The strange part of quantum entanglement is that when you measure something about one particle in an entangled pair, you immediately know something about the other particle, even if they are millions of light years apart. This odd connection between the two particles is instantaneous, seemingly breaking a fundamental law of the universe. Albert Einstein famously called the phenomenon “spooky action at a distance.”

Having spent the better part of two decades conducting experiments rooted in quantum mechanics, I have come to accept its strangeness. Thanks to ever more precise and reliable instruments and the work of this year’s Nobel winners, Alain Aspect, John Clauser and Anton Zeilinger, physicists now integrate quantum phenomena into their knowledge of the world with an exceptional degree of certainty.

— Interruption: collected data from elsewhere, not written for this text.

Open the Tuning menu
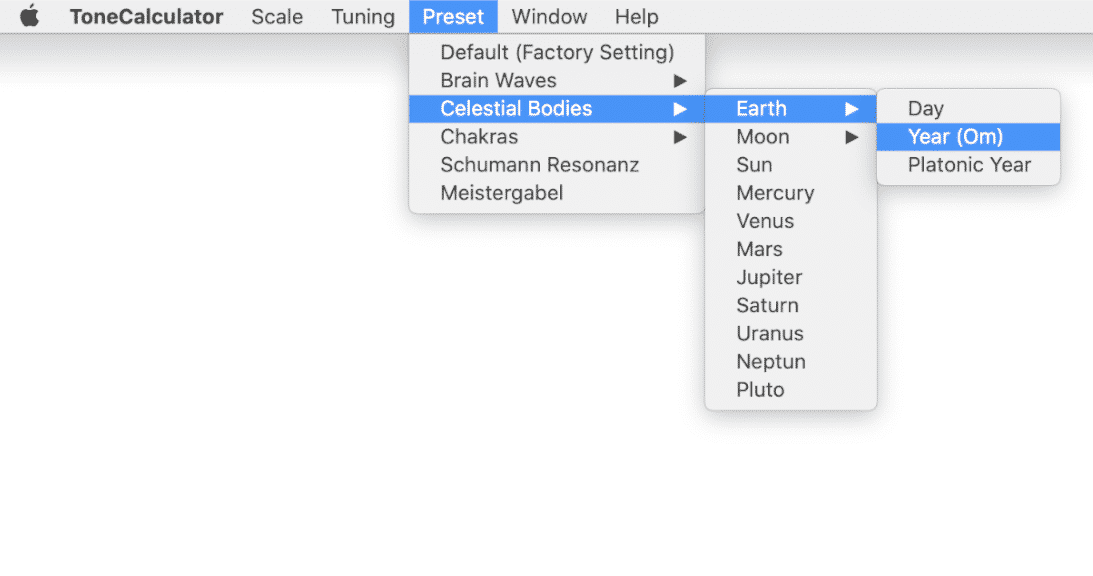The height and width of the screenshot is (576, 1093). (362, 17)
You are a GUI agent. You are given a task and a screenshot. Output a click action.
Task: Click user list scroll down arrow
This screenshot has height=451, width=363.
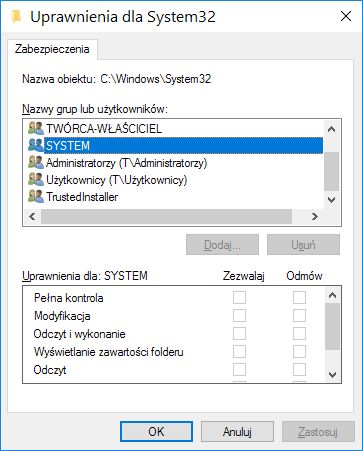[x=331, y=200]
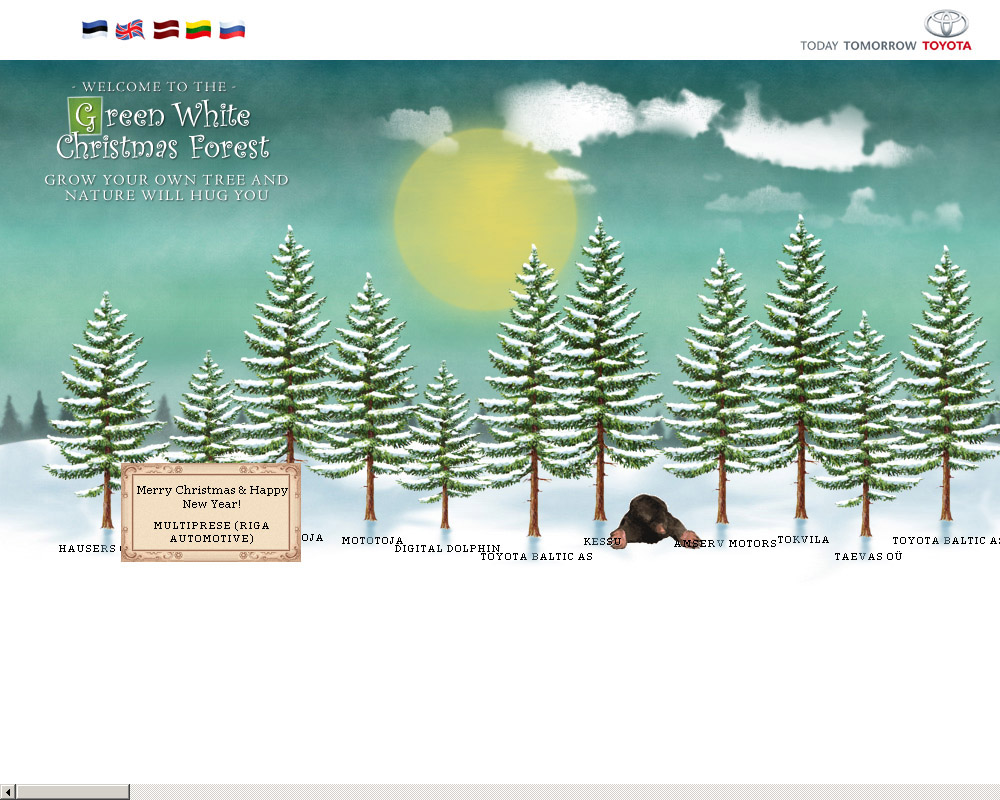Screen dimensions: 1000x800
Task: Click the horizontal scrollbar thumb
Action: 72,792
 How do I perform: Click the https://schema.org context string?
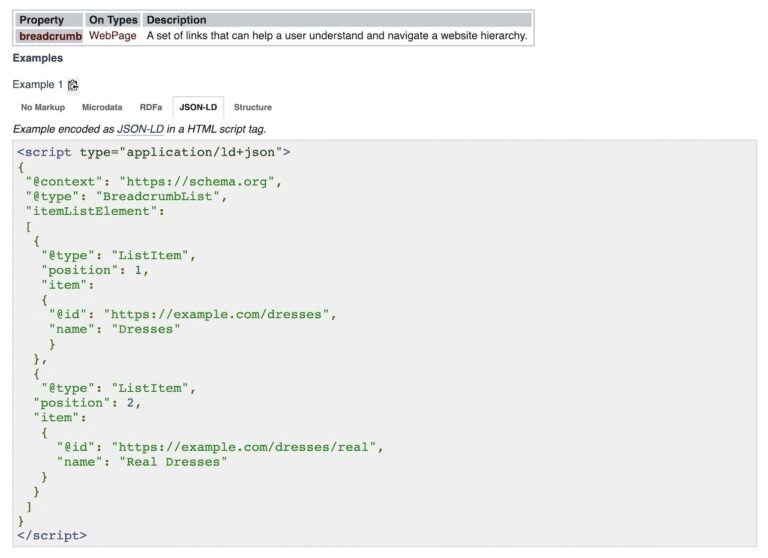201,182
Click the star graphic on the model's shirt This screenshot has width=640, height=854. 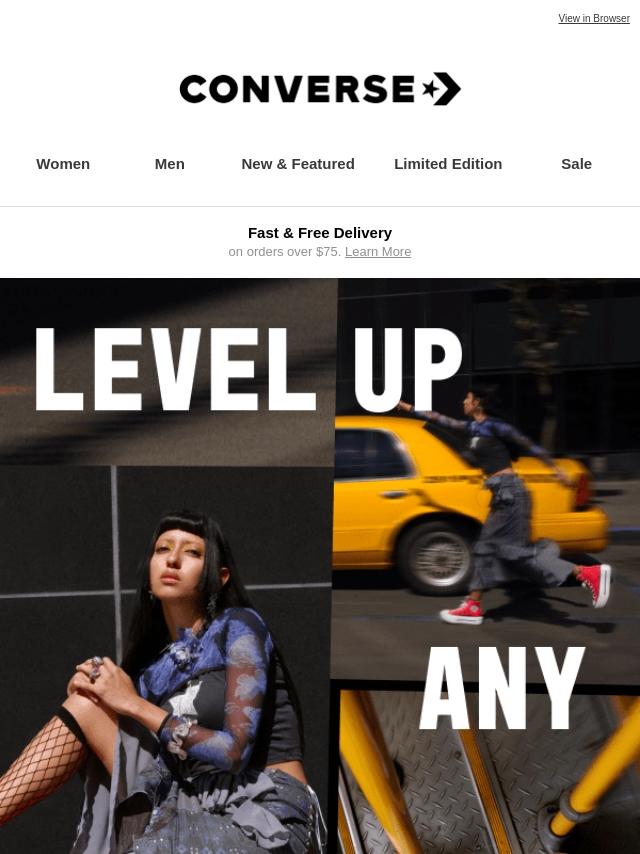(185, 701)
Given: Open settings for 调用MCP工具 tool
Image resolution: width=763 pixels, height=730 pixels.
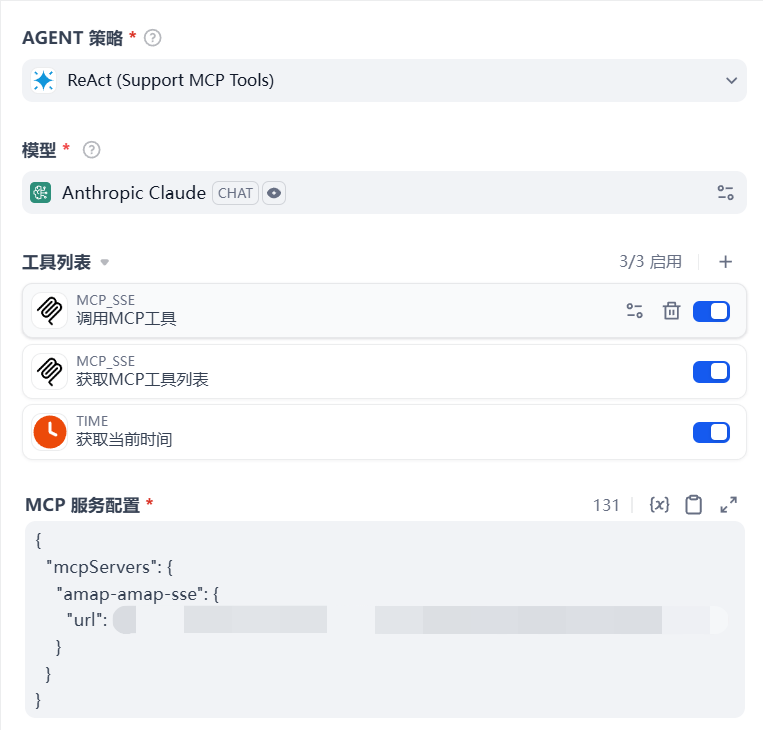Looking at the screenshot, I should (x=634, y=311).
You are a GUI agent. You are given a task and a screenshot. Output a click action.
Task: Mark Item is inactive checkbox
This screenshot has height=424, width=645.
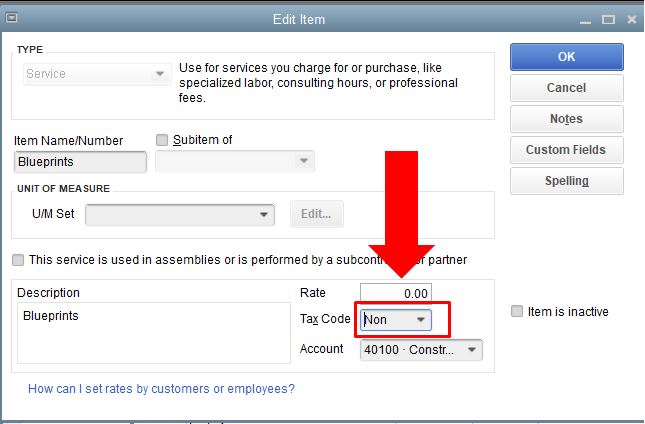pos(517,311)
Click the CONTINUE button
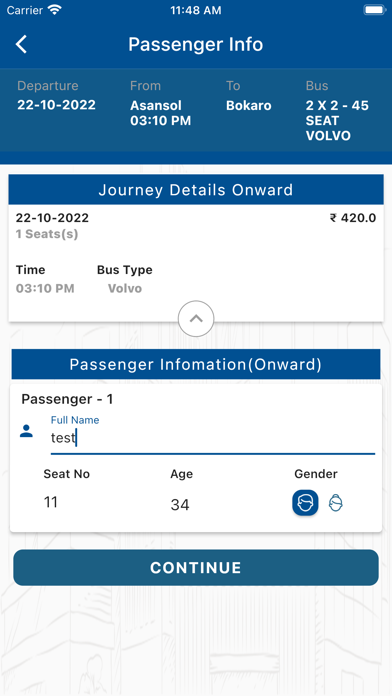Screen dimensions: 392x696 (x=196, y=568)
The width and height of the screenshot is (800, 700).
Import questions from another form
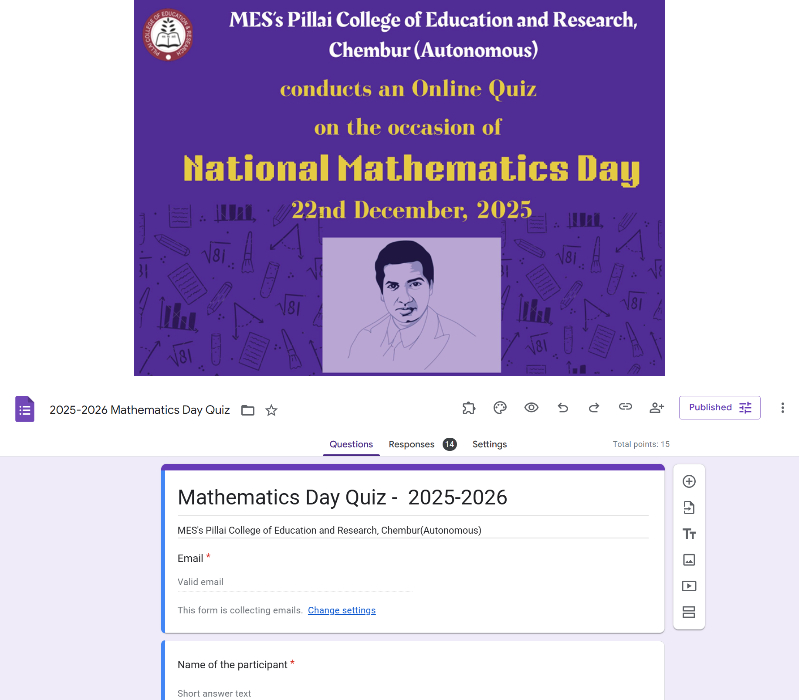(x=689, y=508)
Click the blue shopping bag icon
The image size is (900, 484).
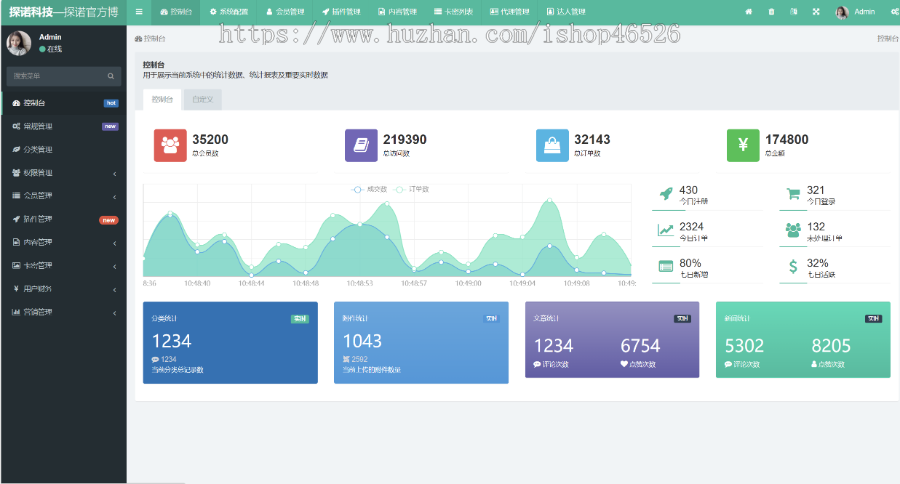(x=552, y=145)
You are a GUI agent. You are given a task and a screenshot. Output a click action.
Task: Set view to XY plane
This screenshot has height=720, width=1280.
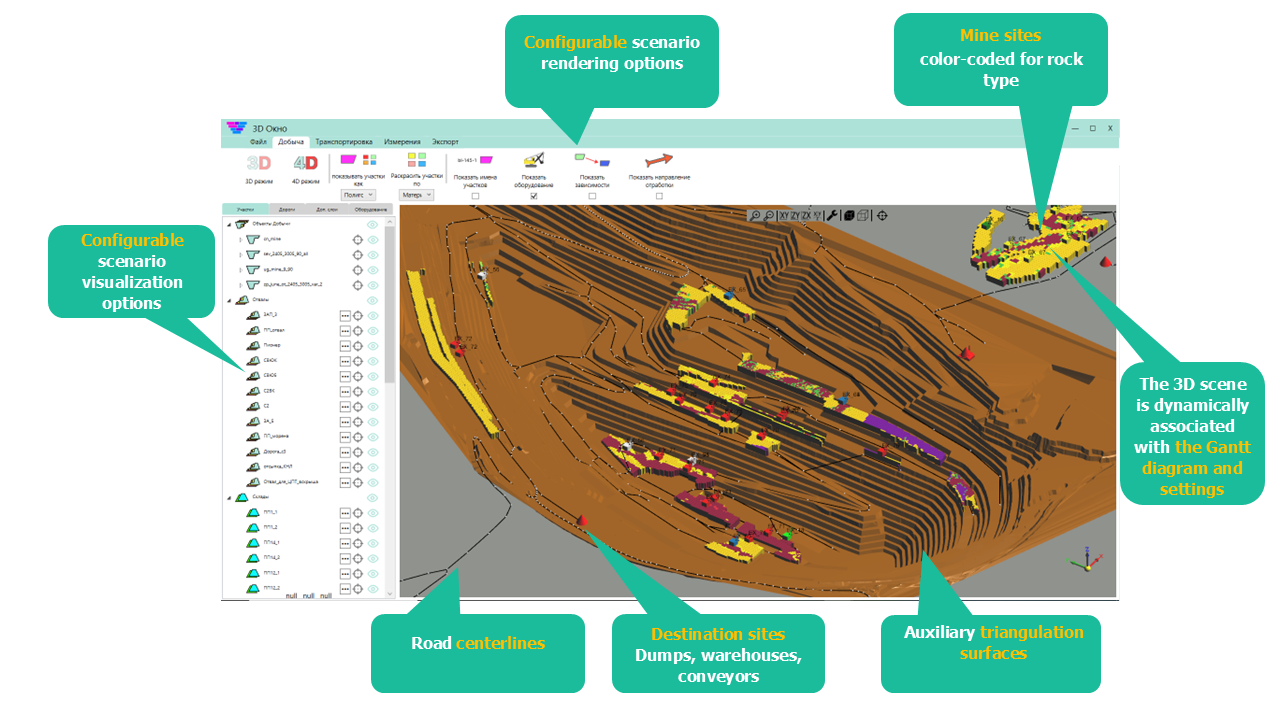pyautogui.click(x=784, y=215)
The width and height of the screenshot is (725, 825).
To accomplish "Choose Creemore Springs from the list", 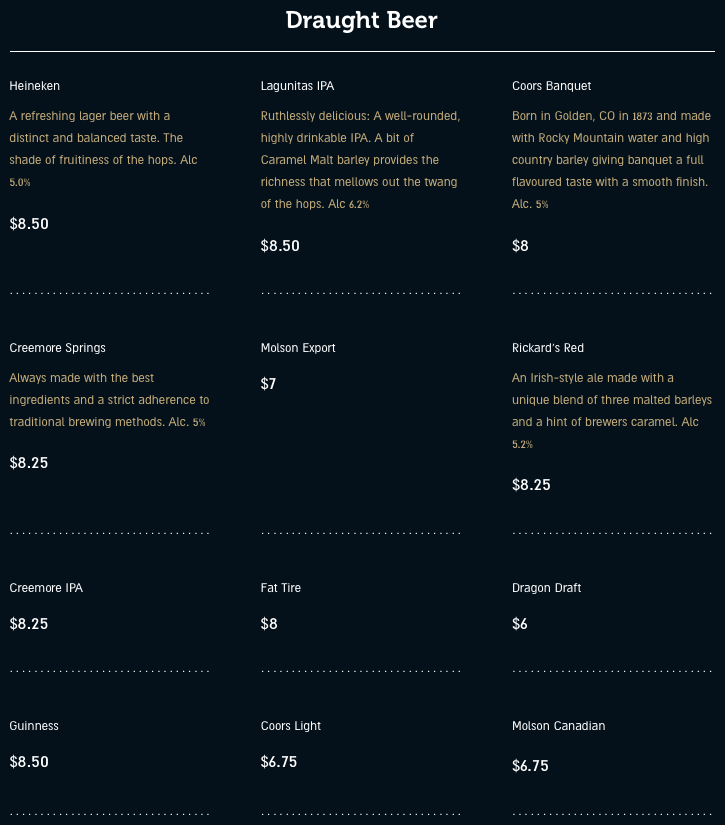I will pyautogui.click(x=57, y=348).
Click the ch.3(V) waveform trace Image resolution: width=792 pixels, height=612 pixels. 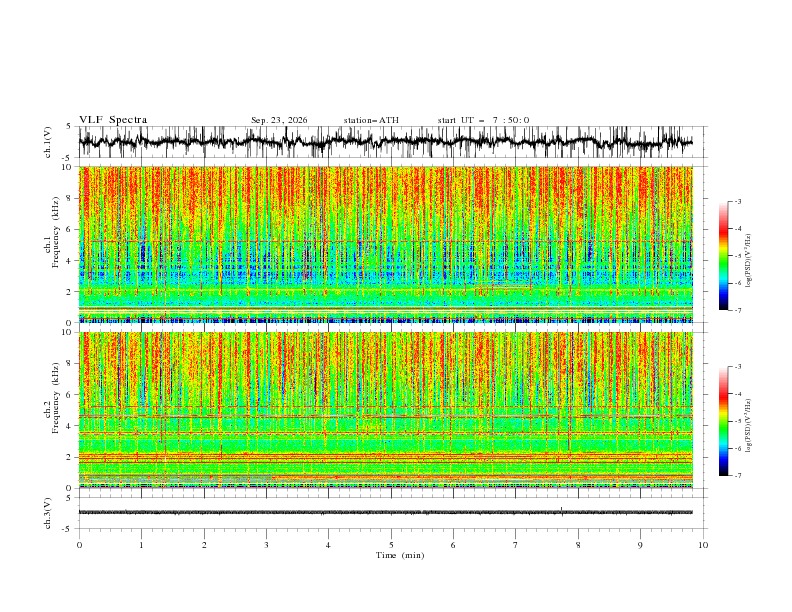pyautogui.click(x=386, y=512)
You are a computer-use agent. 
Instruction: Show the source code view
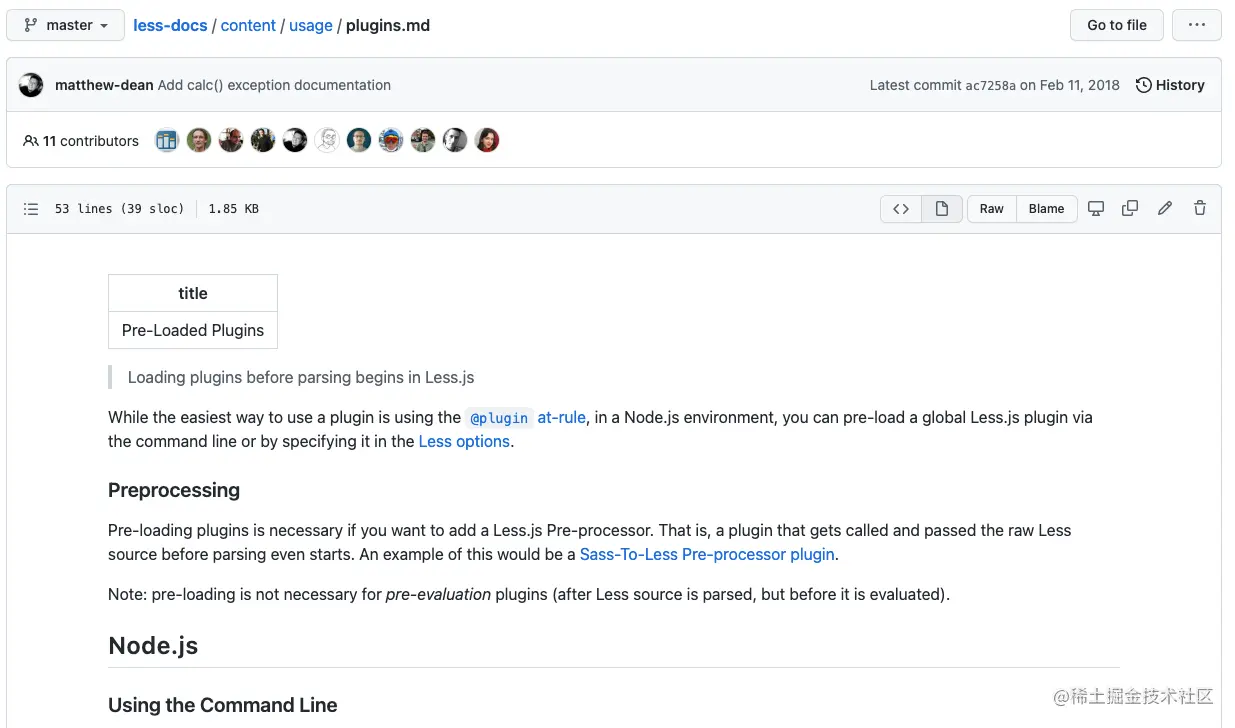(901, 209)
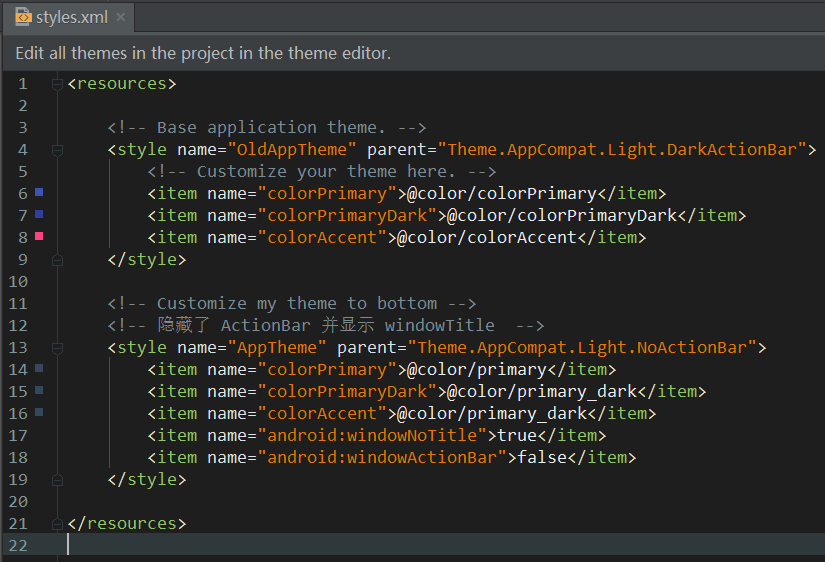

However, even until the 1970s, researchers were still divided over whether quantum entanglement was a real phenomenon. And for good reasons – who would dare contradict the great Einstein, who himself doubted it? It took the development of new experimental technology and bold researchers to finally put this mystery to rest.

To truly understand the spookiness of quantum entanglement, it is important to first understand quantum superposition. Quantum superposition is the idea that particles exist in multiple states at once. When a measurement is performed, it is as if the particle selects one of the states in the superposition.


For example, many particles have an attribute called spin that is measured either as “up” or “down” for a given orientation of the analyzer. But until you measure the spin of a particle, it simultaneously exists in a superposition of spin up and spin down.

There is a probability attached to each state, and it is possible to predict the average outcome from many measurements. The likelihood of a single measurement being up or down depends on these probabilities, but is itself unpredictable.

Though very weird, the mathematics and a vast number of experiments have shown that quantum mechanics correctly describes physical reality.

The spookiness of quantum entanglement emerges from the reality of quantum superposition, and was clear to the founding fathers of quantum mechanics who developed the theory in the 1920s and 1930s.